- **WHAT YOU SHOULD DO**:
Go through the entries and transcribe each one exactly, dropping the pictures.

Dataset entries
++++++++++

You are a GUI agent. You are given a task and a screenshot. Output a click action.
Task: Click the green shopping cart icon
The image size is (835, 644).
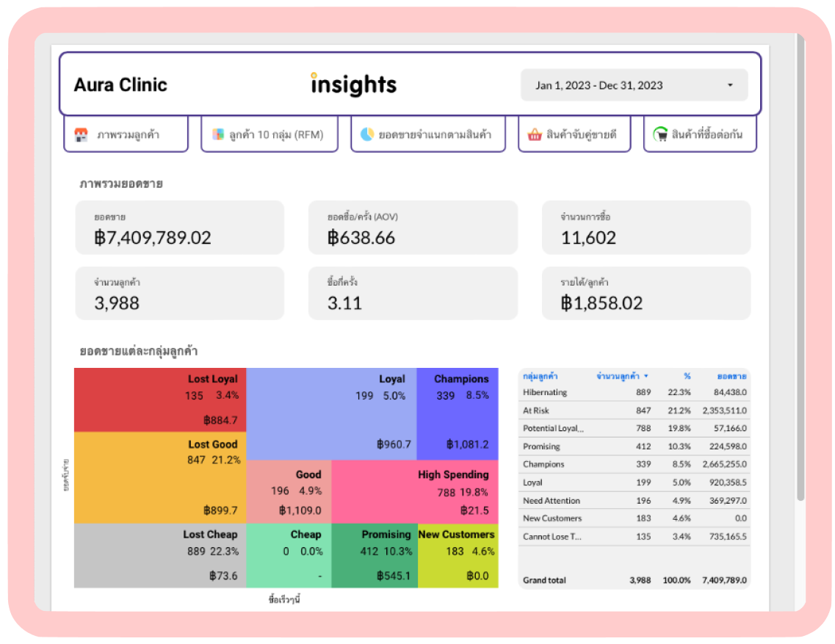click(660, 134)
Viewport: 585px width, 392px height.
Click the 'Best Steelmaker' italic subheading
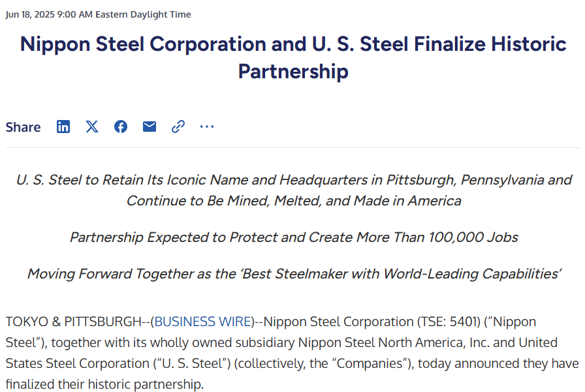tap(294, 274)
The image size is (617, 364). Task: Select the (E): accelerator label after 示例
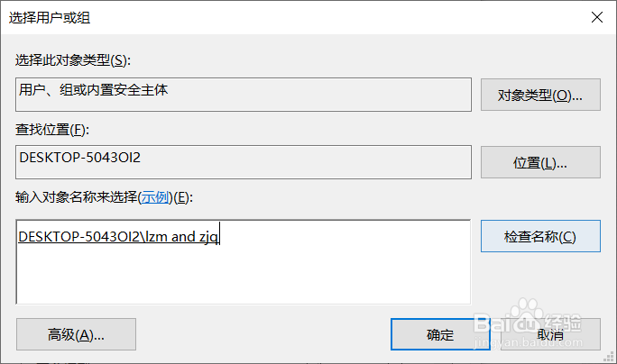[x=183, y=197]
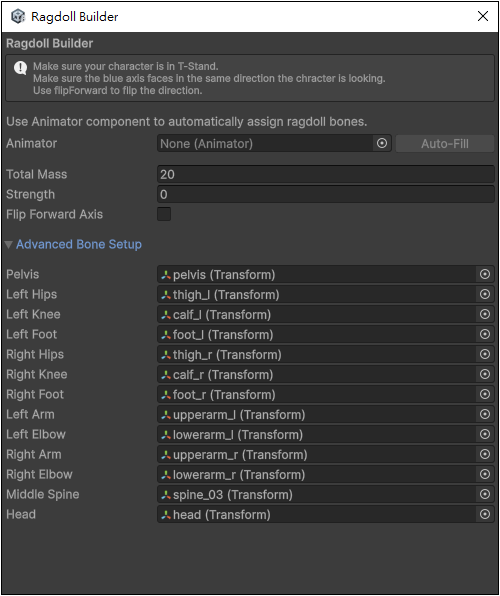
Task: Select the upperarm_r Transform field
Action: (x=316, y=455)
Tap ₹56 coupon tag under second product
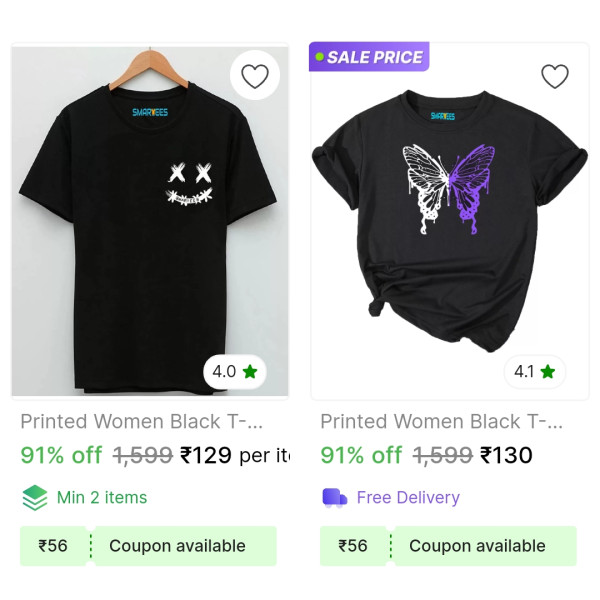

++++++++++

- **ANSWER FOR THIS EXERCISE**:
You are a GUI agent. You are given a task and a screenshot. Output a click action.
Task: Click the green shopping cart icon
The image size is (835, 644).
click(660, 134)
Viewport: 585px width, 392px height.
Click the 'Best Steelmaker' italic subheading
tap(294, 274)
The image size is (617, 364). Task: Select the (E): accelerator label after 示例
[x=183, y=197]
Task: Select the upperarm_r Transform field
Action: (x=316, y=455)
Tap ₹56 coupon tag under second product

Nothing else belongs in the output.